April 4, 2023 at 3:17 am #5695Len MoskowitzParticipant
We’re probably all familiar with the ability to edit tracks in the time and frequency domains.
Because we’re used to recording with traditional mono microphones that throw away all spatial information, we’re not aware that – if instead we use microphones that preserve all of the spatial information – we can also edit in the spatial domain.
Spatial Domain Editing
Did you ever really want to somehow remove an audience cough in an otherwise quiet classical music location recording?
With a higher-order ambisonic recording and well-designed plugins, you can use spatial filters to remove sounds coming from specific directions, including the cough from the gentleman in seat 4 of row 5, on the left side of the audience.
Here’s an example of how to remove an audience cough from a higher-order ambisonic recording using Blue Ripple’s spatial audio plugins:
(Thanks to Jim Slagle for this video.
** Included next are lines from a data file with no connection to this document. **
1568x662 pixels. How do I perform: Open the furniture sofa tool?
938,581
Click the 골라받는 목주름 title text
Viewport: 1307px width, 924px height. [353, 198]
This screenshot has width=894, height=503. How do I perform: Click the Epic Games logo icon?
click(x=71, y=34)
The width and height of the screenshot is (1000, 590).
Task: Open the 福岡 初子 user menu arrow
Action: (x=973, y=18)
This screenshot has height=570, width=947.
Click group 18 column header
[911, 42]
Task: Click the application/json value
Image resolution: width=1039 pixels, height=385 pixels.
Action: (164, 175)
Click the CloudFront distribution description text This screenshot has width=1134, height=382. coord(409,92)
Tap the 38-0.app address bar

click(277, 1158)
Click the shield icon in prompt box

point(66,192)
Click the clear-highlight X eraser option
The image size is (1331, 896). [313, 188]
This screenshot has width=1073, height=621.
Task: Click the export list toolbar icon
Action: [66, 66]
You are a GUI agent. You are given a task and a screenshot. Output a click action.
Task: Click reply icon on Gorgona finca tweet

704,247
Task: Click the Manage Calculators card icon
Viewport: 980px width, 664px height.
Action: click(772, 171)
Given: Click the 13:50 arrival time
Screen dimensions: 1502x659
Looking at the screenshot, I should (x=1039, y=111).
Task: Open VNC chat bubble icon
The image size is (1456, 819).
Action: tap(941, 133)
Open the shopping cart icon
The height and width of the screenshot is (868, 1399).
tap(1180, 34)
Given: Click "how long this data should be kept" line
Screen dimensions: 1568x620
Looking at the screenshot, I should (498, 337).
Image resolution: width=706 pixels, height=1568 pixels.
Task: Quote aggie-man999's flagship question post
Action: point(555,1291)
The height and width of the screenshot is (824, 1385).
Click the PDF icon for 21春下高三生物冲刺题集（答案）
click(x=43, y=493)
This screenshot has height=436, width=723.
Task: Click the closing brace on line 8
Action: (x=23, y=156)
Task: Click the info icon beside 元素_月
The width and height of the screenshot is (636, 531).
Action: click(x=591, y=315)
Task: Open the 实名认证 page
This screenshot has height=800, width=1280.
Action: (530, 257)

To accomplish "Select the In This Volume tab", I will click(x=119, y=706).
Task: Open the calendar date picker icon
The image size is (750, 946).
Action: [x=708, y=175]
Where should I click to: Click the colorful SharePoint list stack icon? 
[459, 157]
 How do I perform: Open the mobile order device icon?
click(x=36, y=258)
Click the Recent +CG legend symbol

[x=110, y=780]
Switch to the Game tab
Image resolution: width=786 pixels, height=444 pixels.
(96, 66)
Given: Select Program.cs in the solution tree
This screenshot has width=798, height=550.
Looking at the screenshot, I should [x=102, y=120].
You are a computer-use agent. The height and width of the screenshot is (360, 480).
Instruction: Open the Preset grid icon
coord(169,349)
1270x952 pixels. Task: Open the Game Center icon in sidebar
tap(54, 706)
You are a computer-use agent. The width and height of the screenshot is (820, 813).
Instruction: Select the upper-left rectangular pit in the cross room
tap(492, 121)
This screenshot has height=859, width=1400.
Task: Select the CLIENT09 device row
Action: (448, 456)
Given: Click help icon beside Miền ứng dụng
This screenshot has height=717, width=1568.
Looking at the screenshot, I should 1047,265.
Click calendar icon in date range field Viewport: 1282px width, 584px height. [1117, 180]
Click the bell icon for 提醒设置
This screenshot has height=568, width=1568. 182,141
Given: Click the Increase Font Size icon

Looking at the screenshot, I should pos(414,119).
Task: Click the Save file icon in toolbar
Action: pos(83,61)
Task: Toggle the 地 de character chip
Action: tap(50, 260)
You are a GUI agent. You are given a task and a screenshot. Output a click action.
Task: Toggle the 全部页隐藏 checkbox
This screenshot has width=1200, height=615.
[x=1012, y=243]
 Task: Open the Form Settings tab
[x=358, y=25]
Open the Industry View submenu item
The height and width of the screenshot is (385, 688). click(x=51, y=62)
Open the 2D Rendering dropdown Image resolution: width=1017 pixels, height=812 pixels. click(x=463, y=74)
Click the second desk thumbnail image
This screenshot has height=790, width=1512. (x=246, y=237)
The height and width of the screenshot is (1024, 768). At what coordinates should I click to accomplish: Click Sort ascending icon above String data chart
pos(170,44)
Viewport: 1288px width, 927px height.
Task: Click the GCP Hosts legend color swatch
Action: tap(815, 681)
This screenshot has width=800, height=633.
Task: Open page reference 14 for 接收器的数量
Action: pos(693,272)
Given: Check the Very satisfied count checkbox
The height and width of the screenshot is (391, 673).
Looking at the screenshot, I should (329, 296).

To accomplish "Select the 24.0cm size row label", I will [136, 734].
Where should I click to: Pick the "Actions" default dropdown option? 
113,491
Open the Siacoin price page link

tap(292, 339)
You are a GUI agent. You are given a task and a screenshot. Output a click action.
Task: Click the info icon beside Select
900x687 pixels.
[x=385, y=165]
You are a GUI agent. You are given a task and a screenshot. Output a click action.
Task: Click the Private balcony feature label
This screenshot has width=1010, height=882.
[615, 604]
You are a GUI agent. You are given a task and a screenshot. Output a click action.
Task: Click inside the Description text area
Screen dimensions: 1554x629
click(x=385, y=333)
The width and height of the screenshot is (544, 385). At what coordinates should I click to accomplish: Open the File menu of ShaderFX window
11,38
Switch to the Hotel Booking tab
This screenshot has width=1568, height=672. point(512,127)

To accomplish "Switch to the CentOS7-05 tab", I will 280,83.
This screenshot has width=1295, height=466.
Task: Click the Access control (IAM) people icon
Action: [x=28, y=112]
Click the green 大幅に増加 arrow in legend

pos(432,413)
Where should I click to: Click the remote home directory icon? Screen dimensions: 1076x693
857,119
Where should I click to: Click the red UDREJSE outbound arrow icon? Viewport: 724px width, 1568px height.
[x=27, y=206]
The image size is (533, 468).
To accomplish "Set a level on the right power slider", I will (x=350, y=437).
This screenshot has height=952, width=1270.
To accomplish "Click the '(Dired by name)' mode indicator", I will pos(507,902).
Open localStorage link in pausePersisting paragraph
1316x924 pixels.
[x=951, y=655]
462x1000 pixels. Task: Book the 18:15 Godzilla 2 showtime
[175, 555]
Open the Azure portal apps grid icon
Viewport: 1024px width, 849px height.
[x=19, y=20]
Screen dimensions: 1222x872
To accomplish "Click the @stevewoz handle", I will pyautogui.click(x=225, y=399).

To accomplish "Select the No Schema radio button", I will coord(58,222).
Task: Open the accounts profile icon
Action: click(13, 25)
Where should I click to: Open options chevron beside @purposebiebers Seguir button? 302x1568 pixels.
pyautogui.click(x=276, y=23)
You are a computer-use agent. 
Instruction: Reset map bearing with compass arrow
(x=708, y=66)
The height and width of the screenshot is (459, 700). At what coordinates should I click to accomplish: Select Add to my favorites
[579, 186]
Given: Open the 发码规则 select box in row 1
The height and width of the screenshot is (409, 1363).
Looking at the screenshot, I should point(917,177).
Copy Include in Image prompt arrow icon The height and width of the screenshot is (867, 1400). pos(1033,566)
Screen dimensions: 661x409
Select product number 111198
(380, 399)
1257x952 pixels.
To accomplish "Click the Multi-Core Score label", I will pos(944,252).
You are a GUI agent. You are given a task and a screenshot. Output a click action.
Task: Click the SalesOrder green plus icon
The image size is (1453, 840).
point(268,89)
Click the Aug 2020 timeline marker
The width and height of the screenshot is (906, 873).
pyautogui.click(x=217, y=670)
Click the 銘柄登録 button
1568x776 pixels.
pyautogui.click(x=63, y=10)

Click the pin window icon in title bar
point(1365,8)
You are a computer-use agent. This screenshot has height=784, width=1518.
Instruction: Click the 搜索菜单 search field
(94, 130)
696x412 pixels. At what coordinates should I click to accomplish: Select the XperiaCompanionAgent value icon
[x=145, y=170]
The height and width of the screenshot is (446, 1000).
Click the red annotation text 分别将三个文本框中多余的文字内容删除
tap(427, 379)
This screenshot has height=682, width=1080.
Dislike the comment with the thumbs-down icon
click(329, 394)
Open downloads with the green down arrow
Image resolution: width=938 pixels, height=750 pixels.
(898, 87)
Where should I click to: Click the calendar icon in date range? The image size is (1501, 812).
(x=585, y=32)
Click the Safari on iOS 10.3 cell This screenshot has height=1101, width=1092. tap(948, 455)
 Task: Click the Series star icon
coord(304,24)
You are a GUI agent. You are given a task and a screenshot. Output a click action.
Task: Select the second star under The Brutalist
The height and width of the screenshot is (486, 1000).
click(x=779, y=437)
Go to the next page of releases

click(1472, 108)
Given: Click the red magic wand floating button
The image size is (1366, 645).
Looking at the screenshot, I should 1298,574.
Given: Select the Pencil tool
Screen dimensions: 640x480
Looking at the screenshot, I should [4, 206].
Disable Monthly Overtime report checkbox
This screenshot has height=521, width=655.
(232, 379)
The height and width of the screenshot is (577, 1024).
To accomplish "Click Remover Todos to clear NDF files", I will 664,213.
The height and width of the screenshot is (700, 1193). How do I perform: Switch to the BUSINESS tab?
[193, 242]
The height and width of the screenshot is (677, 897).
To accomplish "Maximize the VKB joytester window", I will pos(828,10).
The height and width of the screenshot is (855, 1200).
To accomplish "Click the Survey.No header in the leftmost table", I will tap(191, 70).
Jim records with Core Sound’s OctoMic.)
Details about the video:
It uses the O3A plugin suite from Blue Ripple Sound. The owner/author of Blue Ripple Sound is Richard Furse (as in FuMa – Furse/Malham).
The DAW is Reaper. The track he’s working on is called “B-format in”. The processed track is called “O3A”.
The track is in second-order B-format, 9 channels.
He uses two instances of the O3A Flare plugin to visualize audio spatials – one on the input and one on the output. The upper one is displaying the raw B-format track. The lower one is displaying the post-masking track.
The O3A Spatial Mask plugin is set to mask at the spatial location he’s identified in Flare. He sets the time the mask is applied with the upper timeline envelope control. It’s bypassed with the line up and active with the line down.
April 4, 2023 at 11:16 am #5696Phil KoenigParticipant
This is a very cool tool. It appears to be far superior to using a spectral edit, though it’s a little hard to tell in this example because the cough is masked by the choir.